### What you need to do
Below are some records; repeat them all exactly, minus the pictures.

(Records from a data collection)
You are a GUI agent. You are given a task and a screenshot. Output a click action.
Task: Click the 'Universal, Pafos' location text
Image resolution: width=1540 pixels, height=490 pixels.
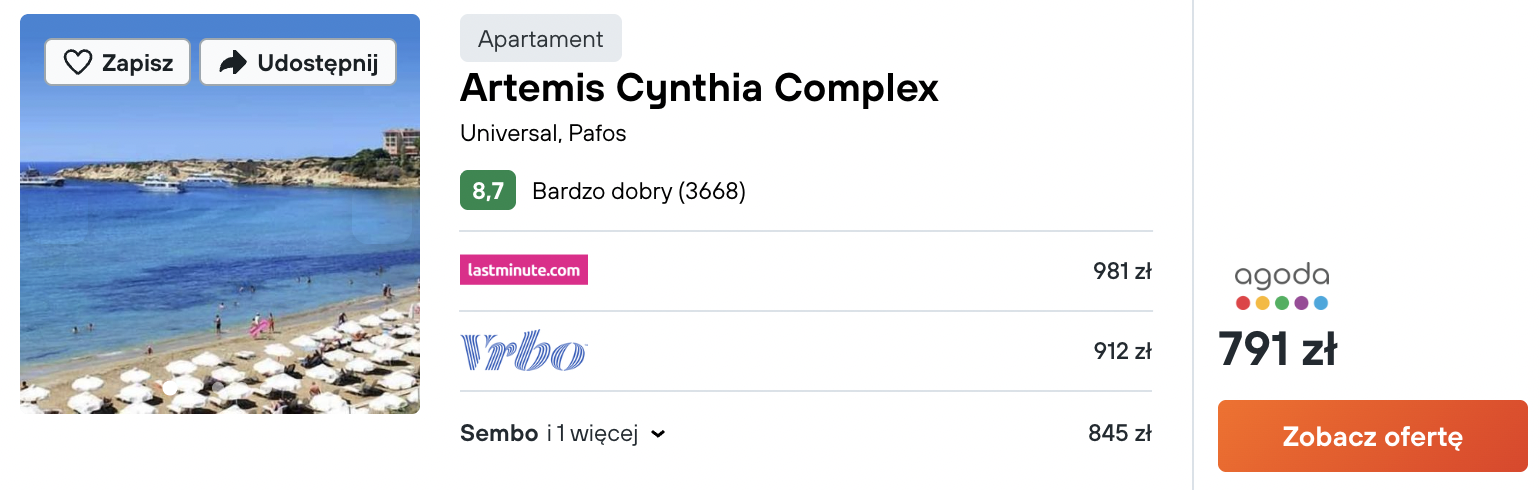[x=543, y=133]
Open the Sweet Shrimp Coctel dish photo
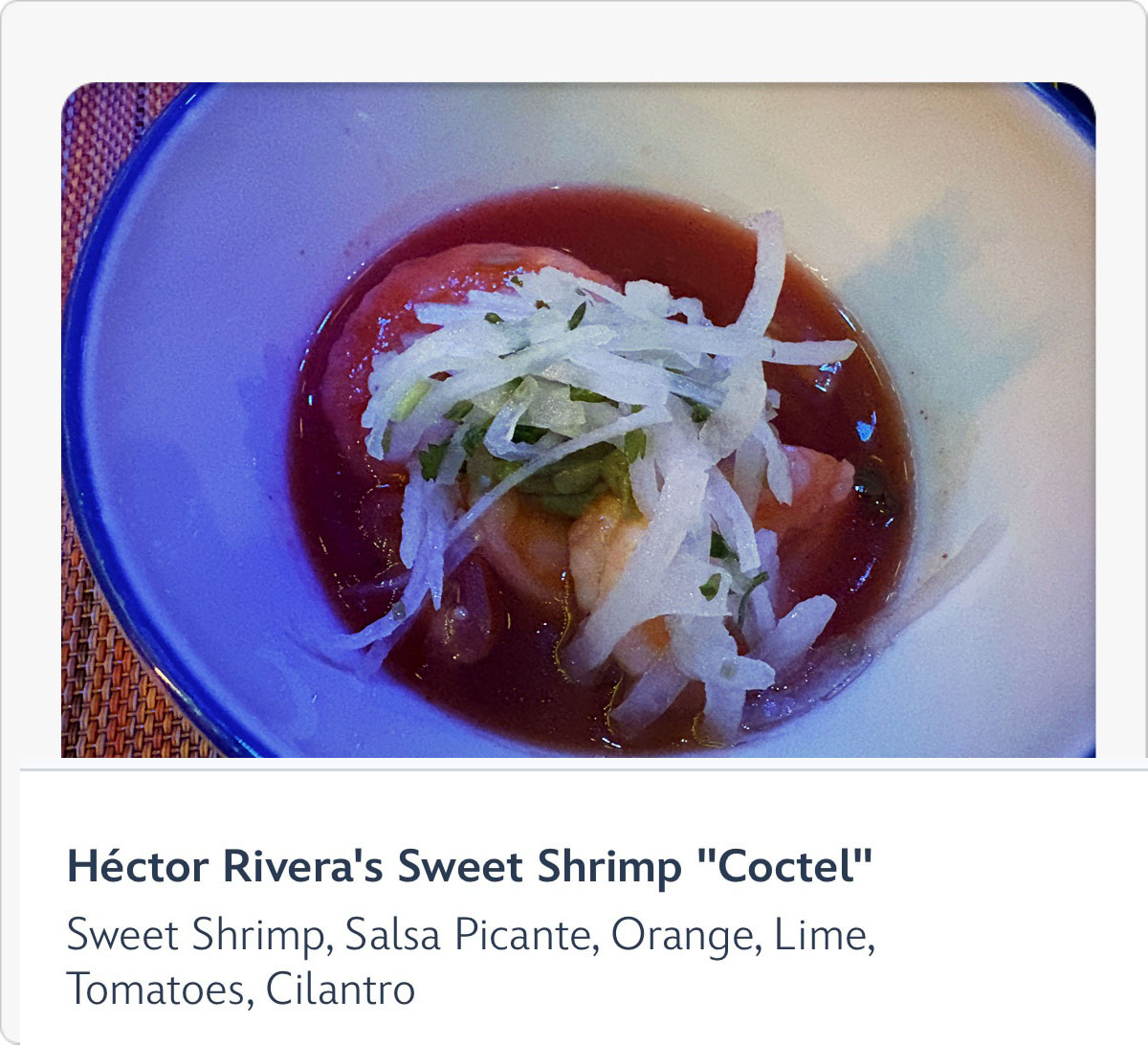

### Solution for this exercise
You are a GUI agent. You are given a task and a screenshot. Output a click action.
Task: Click the 'Universal, Pafos' location text
Image resolution: width=1540 pixels, height=490 pixels.
[x=543, y=133]
Open the Sweet Shrimp Coctel dish photo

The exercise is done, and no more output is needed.